None of that justifies signing 37 players, but it helps explain why coaches like Nutt, Petrino or Spurrier might push so hard to preserve oversigning. Unfortunately for them, they don't hold the final say.

While Slive said all groups will "opine" on the proposed legislation in Destin, only the presidents can push it through. They're more likely than coaches to place priority on issues like academics and student welfare. Florida's Bernie Machen, for one, wrote a piece for last winter and called grayshirting "morally reprehensible." Others, however, may take the philanthropic stance that oversigning affords more individuals a chance at a college education.

But the commissioner himself seems eager for change, and the presidents tend to listen to him.

"The goal is to make sure that our prospective student-athletes are treated in a way that is as they should be treated, like students are treated," Slive told Emerson of the Telegraph. "And I think this package does that."

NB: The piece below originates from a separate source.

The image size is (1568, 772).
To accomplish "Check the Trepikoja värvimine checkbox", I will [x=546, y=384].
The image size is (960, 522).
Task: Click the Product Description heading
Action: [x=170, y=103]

Given all the recent scrutiny, it will be bad p.r. if the league doesn't do something -- and there's no reason it shouldn't. While Big Ten fans would like to believe otherwise, oversigning is not the primary reason the SEC has won all those BCS championships. Alabama's quality of play won't suffer if it only has 82 scholarship players one year. The only on-field repercussions will be that within the SEC, everyone will be playing by the same set of rules.

Good news for Georgia, bad news for Ole Miss.